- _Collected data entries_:
· · · ·
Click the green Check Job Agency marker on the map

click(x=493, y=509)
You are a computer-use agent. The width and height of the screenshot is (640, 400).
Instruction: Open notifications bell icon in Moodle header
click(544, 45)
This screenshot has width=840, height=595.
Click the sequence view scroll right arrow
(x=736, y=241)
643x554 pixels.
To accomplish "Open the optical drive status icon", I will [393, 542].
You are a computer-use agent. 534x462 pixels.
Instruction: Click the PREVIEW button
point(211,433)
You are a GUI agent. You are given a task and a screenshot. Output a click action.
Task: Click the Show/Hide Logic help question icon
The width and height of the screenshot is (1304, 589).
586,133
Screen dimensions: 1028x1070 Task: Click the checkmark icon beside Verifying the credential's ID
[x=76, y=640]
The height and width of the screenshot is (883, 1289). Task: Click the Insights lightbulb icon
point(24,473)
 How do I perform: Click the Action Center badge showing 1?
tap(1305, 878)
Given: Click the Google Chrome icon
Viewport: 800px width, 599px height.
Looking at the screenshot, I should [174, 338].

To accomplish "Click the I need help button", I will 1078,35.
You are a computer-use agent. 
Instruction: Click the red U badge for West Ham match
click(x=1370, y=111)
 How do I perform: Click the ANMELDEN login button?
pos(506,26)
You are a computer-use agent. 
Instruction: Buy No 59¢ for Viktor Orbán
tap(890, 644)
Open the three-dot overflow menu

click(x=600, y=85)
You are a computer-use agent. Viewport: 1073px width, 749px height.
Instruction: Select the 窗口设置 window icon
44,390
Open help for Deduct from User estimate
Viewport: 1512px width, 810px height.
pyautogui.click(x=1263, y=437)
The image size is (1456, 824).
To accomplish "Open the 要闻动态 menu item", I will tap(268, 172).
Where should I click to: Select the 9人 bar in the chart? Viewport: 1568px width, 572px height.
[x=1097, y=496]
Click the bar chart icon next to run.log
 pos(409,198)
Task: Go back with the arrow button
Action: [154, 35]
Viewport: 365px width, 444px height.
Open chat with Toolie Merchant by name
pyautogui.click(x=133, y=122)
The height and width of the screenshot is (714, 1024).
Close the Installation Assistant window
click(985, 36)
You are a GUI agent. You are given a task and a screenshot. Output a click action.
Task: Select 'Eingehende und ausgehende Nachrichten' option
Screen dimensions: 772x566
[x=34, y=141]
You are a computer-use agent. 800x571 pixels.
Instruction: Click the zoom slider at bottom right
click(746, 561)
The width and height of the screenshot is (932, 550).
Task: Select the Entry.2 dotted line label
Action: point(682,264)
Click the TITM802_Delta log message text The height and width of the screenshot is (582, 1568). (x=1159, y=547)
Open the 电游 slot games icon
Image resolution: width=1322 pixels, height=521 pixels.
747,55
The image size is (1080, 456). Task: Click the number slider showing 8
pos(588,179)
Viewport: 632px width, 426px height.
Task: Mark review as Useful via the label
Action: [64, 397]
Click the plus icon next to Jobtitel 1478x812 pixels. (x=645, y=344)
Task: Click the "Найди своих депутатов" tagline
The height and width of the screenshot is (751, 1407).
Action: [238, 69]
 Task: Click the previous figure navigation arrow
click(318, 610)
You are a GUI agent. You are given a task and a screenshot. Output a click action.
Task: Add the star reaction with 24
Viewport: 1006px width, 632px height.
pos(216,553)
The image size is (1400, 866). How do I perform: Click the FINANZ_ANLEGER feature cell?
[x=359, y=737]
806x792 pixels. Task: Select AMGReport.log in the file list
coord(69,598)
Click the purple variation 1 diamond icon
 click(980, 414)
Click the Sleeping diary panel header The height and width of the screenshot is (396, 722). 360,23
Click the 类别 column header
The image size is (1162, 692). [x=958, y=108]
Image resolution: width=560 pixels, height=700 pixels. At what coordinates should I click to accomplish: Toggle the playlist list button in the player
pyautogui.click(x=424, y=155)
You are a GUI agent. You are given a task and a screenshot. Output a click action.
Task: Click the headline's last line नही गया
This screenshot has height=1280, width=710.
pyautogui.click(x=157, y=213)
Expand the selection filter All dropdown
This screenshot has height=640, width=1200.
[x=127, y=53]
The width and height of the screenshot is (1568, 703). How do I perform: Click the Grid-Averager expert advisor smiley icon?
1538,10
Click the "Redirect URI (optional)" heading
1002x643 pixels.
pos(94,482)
· · · ·
- _Work instruction_: Please return the data above exactly as given.

- _Answer to the problem_:
Click the green Check Job Agency marker on the map

click(x=493, y=509)
You are a computer-use agent. The width and height of the screenshot is (640, 400).
Instruction: Open notifications bell icon in Moodle header
click(544, 45)
This screenshot has width=840, height=595.
Click the sequence view scroll right arrow
(x=736, y=241)
643x554 pixels.
To accomplish "Open the optical drive status icon", I will [393, 542].
You are a computer-use agent. 534x462 pixels.
Instruction: Click the PREVIEW button
point(211,433)
You are a GUI agent. You are given a task and a screenshot. Output a click action.
Task: Click the Show/Hide Logic help question icon
The width and height of the screenshot is (1304, 589).
586,133
Screen dimensions: 1028x1070 Task: Click the checkmark icon beside Verifying the credential's ID
[x=76, y=640]
The height and width of the screenshot is (883, 1289). Task: Click the Insights lightbulb icon
point(24,473)
 How do I perform: Click the Action Center badge showing 1?
tap(1305, 878)
Given: Click the Google Chrome icon
Viewport: 800px width, 599px height.
Looking at the screenshot, I should [174, 338].

To accomplish "Click the I need help button", I will 1078,35.
You are a computer-use agent. 
Instruction: Click the red U badge for West Ham match
click(x=1370, y=111)
 How do I perform: Click the ANMELDEN login button?
pos(506,26)
You are a computer-use agent. 
Instruction: Buy No 59¢ for Viktor Orbán
tap(890, 644)
Open the three-dot overflow menu

click(x=600, y=85)
You are a computer-use agent. Viewport: 1073px width, 749px height.
Instruction: Select the 窗口设置 window icon
44,390
Open help for Deduct from User estimate
Viewport: 1512px width, 810px height.
pyautogui.click(x=1263, y=437)
The image size is (1456, 824).
To accomplish "Open the 要闻动态 menu item", I will tap(268, 172).
Where should I click to: Select the 9人 bar in the chart? Viewport: 1568px width, 572px height.
[x=1097, y=496]
Click the bar chart icon next to run.log
 pos(409,198)
Task: Go back with the arrow button
Action: [154, 35]
Viewport: 365px width, 444px height.
Open chat with Toolie Merchant by name
pyautogui.click(x=133, y=122)
The height and width of the screenshot is (714, 1024).
Close the Installation Assistant window
click(985, 36)
You are a GUI agent. You are given a task and a screenshot. Output a click action.
Task: Select 'Eingehende und ausgehende Nachrichten' option
Screen dimensions: 772x566
[x=34, y=141]
You are a computer-use agent. 800x571 pixels.
Instruction: Click the zoom slider at bottom right
click(746, 561)
The width and height of the screenshot is (932, 550).
Task: Select the Entry.2 dotted line label
Action: point(682,264)
Click the TITM802_Delta log message text The height and width of the screenshot is (582, 1568). (x=1159, y=547)
Open the 电游 slot games icon
Image resolution: width=1322 pixels, height=521 pixels.
747,55
The image size is (1080, 456). Task: Click the number slider showing 8
pos(588,179)
Viewport: 632px width, 426px height.
Task: Mark review as Useful via the label
Action: [64, 397]
Click the plus icon next to Jobtitel 1478x812 pixels. (x=645, y=344)
Task: Click the "Найди своих депутатов" tagline
The height and width of the screenshot is (751, 1407).
Action: [238, 69]
 Task: Click the previous figure navigation arrow
click(318, 610)
You are a GUI agent. You are given a task and a screenshot. Output a click action.
Task: Add the star reaction with 24
Viewport: 1006px width, 632px height.
pos(216,553)
The image size is (1400, 866). How do I perform: Click the FINANZ_ANLEGER feature cell?
[x=359, y=737]
806x792 pixels. Task: Select AMGReport.log in the file list
coord(69,598)
Click the purple variation 1 diamond icon
 click(980, 414)
Click the Sleeping diary panel header The height and width of the screenshot is (396, 722). 360,23
Click the 类别 column header
The image size is (1162, 692). [x=958, y=108]
Image resolution: width=560 pixels, height=700 pixels. At what coordinates should I click to accomplish: Toggle the playlist list button in the player
pyautogui.click(x=424, y=155)
You are a GUI agent. You are given a task and a screenshot. Output a click action.
Task: Click the headline's last line नही गया
This screenshot has height=1280, width=710.
pyautogui.click(x=157, y=213)
Expand the selection filter All dropdown
This screenshot has height=640, width=1200.
[x=127, y=53]
The width and height of the screenshot is (1568, 703). How do I perform: Click the Grid-Averager expert advisor smiley icon?
1538,10
Click the "Redirect URI (optional)" heading
1002x643 pixels.
pos(94,482)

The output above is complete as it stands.